Exercises to complete:
1 - In the forex range article, what is asked below? Give each answer on its own line, marked (a), (b), (c).
(a) From what year does the processed price data start?
(b) What two levels does the forecast produce?
(c) At what moment is the forecast generated?
2 - Does each statement below agree with the forex range article? Answer yes or no for (a), (b) and (c), each with the words of the article that decide it.
(a) The forecast is produced at market close.
(b) The distribution of daily range sizes is normal.
(c) The data covers more than 5,500 trading sessions for each pair.
3 - Write out the part of the forex range article starting at "Once ingested, the" and ending at "than in isolation.".

Passage to read:
::::::::

Methodology

How Eaglics Models the Daily Forex Range: A Technical Overview

Eaglics Research · · · 06 15

Every Eaglics forecast begins with the same question: what does the historical behaviour of this pair's daily range tell us about what today's range is likely to be? Answering that question rigorously requires a structured multi-stage pipeline, not a single model, but a sequence of connected processes that each resolve a different layer of the problem.

This article explains what that pipeline looks like, why each stage exists, and what it produces.

Stage 1: Historical Data Ingestion

The pipeline begins with the complete session-level price history of each modeled currency pair. Eaglics processes daily OHLC (Open, High, Low, Close) data from 2003 to the present, over 5,500 trading sessions per pair. This time range is not arbitrary. It spans three full economic cycles, multiple currency crises, the 2008 financial collapse, the COVID volatility regime, and multiple central bank rate cycles. A model that only works in calm markets is not useful. The data coverage ensures the pipeline has seen every significant type of market behaviour.

Stage 2: Range Distribution Modelling

Once ingested, the historical data is used to build a statistical model of daily range behaviour. The core question is: given the open price and the conditions of the previous session, what is the probability distribution of today's range, both in total size and in the likely positions of the high and low relative to the open?

This is not a simple average. The distribution of daily range sizes is non-normal and changes across market regimes. A day following a very high-volatility session behaves differently from a day following a narrow consolidation. The model accounts for this through conditional distribution analysis, modelling range behaviour relative to prior-session characteristics rather than in isolation.

Stage 3: Session Open Integration

At the moment the trading session opens, the model receives the live open price and any session-open market state data. This is the point at which the forecast becomes concrete: the probability distribution of range size, combined with the actual open price, produces two specific levels, a forecast high and a forecast low.

The forecast is not produced at market close or at any point during the session. It is generated at open, before meaningful price action has developed, because that is the only time it is genuinely useful.

::::::::

Source information:
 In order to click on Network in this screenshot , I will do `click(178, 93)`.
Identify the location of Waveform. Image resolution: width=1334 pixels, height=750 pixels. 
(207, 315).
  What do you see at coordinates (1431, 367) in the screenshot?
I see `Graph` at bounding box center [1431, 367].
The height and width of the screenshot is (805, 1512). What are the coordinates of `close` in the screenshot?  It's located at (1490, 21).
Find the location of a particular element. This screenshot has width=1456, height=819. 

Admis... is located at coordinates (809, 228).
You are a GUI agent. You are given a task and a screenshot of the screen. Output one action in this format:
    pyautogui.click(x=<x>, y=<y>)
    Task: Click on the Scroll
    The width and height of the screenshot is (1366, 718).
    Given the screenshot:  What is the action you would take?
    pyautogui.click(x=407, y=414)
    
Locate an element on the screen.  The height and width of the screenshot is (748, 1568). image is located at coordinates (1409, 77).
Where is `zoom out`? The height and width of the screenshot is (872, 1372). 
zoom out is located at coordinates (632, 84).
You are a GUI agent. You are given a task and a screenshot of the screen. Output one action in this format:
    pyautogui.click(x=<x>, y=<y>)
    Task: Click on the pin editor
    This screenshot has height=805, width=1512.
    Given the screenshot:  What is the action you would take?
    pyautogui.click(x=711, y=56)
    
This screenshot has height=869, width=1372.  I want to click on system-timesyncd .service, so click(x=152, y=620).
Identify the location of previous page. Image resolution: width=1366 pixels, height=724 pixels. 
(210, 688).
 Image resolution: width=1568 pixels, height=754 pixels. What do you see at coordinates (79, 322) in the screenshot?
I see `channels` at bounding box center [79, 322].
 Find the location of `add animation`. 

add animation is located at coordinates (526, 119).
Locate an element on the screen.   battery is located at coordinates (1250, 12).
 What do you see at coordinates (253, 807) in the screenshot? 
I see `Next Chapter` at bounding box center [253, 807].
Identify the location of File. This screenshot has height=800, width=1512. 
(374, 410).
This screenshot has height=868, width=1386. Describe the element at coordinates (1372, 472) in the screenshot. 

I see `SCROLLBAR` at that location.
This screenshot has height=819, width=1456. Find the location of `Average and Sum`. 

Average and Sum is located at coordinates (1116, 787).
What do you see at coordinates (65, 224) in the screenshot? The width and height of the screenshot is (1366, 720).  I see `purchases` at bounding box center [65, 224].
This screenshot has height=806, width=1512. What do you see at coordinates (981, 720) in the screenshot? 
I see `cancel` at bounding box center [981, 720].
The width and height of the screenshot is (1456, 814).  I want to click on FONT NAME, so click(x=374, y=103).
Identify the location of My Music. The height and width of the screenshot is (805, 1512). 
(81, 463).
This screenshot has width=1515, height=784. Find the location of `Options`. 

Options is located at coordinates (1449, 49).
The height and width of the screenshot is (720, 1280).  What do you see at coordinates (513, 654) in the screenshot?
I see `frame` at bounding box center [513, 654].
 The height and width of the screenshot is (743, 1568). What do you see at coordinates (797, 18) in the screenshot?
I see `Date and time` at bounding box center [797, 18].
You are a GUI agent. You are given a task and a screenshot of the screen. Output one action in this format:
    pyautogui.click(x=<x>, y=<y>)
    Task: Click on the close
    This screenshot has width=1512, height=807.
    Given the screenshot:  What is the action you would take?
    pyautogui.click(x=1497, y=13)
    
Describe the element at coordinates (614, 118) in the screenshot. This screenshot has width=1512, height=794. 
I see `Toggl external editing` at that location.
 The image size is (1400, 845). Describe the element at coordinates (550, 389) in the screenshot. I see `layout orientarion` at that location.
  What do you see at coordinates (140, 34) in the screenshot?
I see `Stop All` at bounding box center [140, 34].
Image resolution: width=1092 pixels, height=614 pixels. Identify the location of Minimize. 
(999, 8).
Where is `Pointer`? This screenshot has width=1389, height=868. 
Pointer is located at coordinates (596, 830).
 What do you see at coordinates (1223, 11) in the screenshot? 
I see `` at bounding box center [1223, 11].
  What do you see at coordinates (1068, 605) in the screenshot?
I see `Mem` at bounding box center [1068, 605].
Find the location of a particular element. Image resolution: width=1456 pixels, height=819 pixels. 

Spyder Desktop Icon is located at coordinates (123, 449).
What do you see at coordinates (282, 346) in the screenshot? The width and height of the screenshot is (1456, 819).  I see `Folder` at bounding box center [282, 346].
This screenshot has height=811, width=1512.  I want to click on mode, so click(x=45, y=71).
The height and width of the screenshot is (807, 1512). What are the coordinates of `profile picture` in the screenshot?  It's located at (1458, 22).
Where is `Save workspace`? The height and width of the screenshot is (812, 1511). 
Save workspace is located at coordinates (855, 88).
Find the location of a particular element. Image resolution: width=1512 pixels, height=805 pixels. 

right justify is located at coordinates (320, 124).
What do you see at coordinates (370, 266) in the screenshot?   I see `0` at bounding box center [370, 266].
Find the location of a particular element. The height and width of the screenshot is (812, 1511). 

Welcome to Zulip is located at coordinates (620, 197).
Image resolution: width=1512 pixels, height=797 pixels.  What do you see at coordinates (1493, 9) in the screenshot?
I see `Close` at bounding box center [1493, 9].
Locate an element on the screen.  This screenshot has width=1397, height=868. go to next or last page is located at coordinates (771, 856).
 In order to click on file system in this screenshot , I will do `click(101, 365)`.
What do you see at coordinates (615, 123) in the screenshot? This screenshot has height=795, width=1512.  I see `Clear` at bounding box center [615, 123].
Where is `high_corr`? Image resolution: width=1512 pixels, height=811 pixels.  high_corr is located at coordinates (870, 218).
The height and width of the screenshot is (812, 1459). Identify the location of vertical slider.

::::::::

Task results:
1 -
(a) 2003
(b) A forecast high and a forecast low
(c) At the session open, before meaningful price action has developed

2 -
(a) No: "The forecast is not produced at market close or at any point during the session."
(b) No: "The distribution of daily range sizes is non-normal and changes across market regimes."
(c) Yes: "over 5,500 trading sessions per pair"

3 -
Once ingested, the historical data is used to build a statistical model of daily range behaviour. The core question is: given the open price and the conditions of the previous session, what is the probability distribution of today's range, both in total size and in the likely positions of the high and low relative to the open?

This is not a simple average. The distribution of daily range sizes is non-normal and changes across market regimes. A day following a very high-volatility session behaves differently from a day following a narrow consolidation. The model accounts for this through conditional distribution analysis, modelling range behaviour relative to prior-session characteristics rather than in isolation.